* WHAT YOU ARE ASKED TO DO
In the entries below, find every line holding the string "agent" and collect it.

* DATA SHOWN
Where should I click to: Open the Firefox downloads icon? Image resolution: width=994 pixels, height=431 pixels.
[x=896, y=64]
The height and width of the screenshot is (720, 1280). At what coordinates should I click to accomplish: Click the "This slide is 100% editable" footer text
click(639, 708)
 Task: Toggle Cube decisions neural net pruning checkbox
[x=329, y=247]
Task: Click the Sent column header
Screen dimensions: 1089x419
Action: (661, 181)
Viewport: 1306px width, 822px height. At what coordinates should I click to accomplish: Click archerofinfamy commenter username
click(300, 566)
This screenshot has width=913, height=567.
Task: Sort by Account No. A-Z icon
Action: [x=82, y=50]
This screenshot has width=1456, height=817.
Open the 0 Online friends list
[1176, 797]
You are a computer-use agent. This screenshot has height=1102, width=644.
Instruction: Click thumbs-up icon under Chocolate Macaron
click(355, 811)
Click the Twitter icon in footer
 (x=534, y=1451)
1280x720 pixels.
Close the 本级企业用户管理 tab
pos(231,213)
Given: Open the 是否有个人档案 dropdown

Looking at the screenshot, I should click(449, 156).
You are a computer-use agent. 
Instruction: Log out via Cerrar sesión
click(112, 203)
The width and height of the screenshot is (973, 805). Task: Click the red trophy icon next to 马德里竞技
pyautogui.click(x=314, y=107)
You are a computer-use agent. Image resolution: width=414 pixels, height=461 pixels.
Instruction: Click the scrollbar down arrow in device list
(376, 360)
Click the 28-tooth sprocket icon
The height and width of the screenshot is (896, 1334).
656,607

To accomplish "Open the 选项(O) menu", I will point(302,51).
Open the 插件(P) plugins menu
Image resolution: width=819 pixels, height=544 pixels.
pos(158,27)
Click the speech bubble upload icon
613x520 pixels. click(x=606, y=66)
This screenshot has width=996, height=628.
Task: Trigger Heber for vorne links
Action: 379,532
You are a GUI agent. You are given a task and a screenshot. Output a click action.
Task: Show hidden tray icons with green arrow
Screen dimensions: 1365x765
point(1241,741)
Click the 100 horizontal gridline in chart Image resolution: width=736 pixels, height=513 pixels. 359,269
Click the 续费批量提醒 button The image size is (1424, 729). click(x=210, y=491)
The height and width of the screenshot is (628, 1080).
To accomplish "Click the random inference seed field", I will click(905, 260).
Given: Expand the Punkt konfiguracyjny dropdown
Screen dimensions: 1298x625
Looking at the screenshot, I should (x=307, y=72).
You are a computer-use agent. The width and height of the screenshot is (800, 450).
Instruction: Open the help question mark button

* SOLUTION BELOW
You are a computer-use agent. This screenshot has height=1102, width=644.
You are a computer-use agent. 
You are a computer-use agent. Image resolution: width=414 pixels, height=461 pixels.
You are a GUI agent. You are given a task and a screenshot. Output a click action.
You are a computer-use agent. The width and height of the screenshot is (800, 450).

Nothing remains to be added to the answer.